**Data excerpts**
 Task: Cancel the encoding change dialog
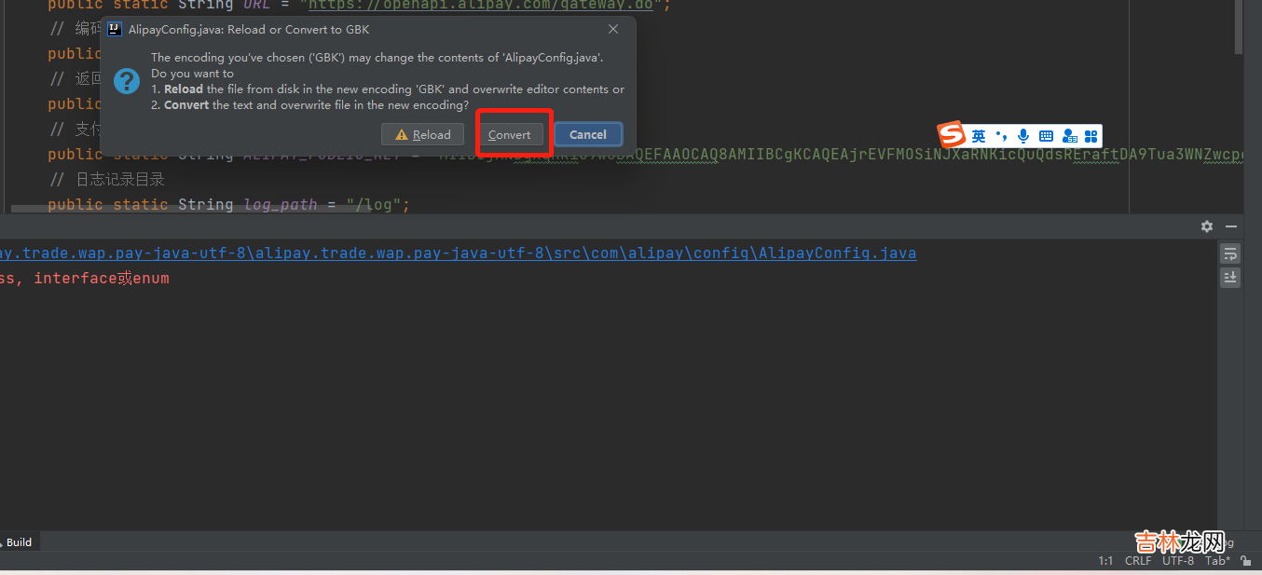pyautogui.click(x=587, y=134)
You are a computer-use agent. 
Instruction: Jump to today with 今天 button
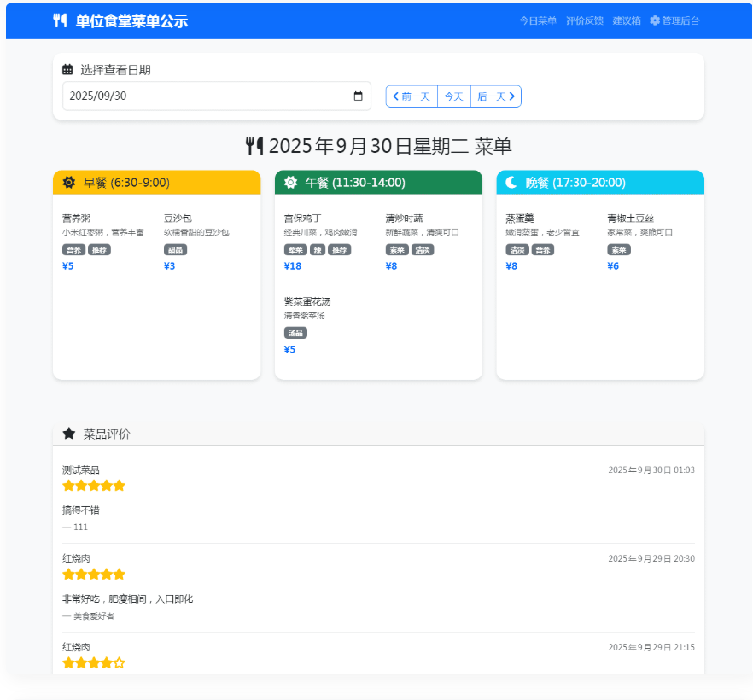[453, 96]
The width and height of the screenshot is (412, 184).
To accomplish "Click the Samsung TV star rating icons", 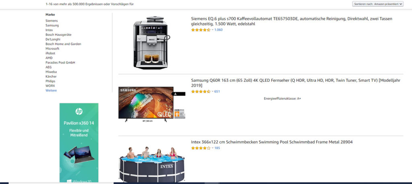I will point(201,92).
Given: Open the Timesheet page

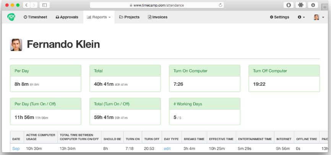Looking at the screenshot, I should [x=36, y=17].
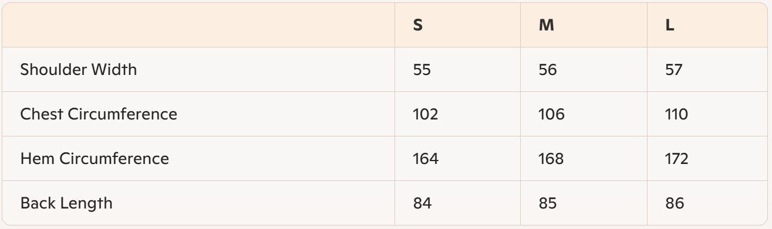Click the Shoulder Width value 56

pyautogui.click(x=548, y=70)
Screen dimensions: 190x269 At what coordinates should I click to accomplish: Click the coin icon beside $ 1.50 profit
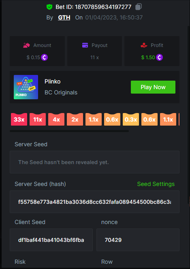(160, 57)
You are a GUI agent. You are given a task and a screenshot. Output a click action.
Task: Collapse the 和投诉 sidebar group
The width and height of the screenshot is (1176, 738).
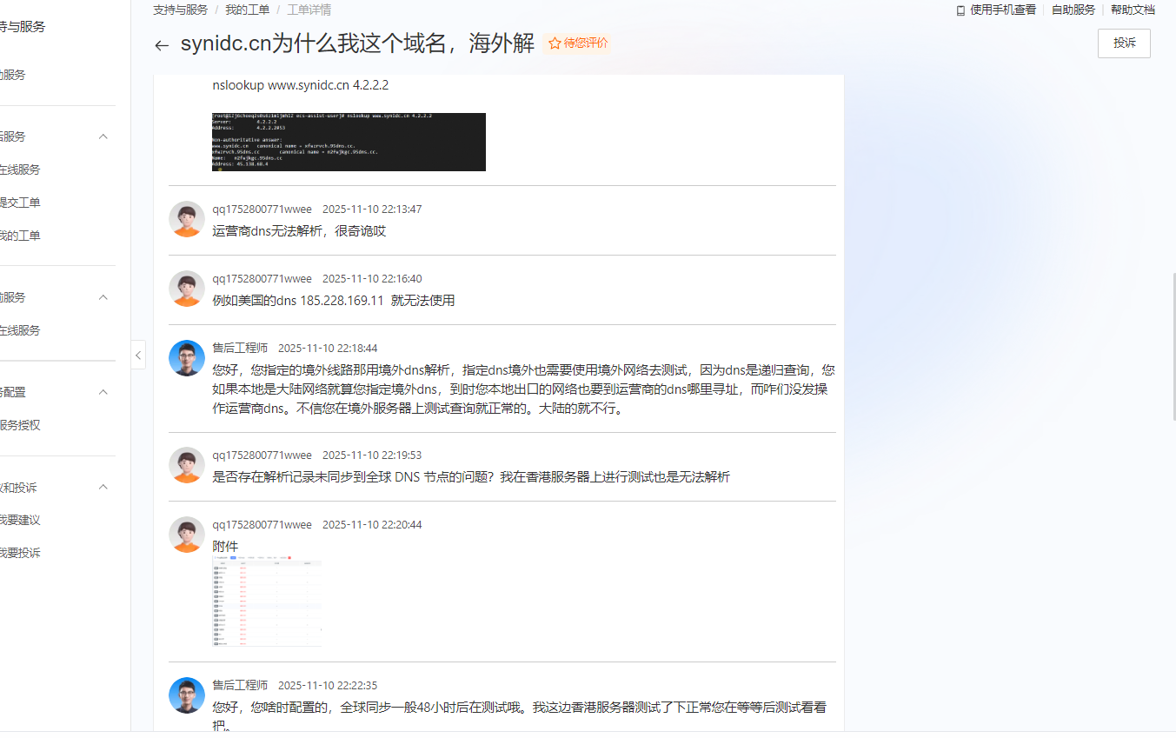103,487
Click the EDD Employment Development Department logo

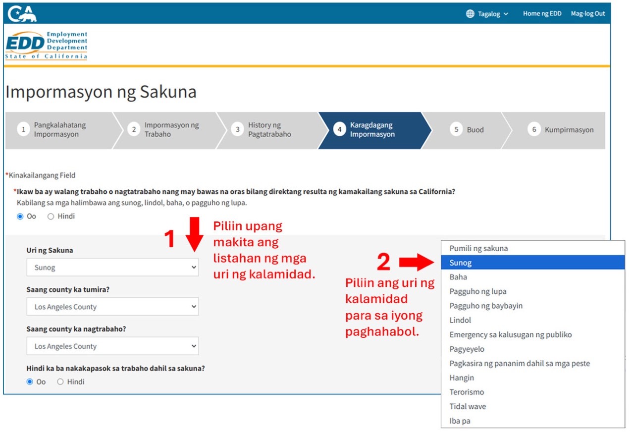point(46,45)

**Exercise goal**
Wherever the string "agent" shows up in a line above, tally that line, and answer with the final number alone.

**Task solution**
2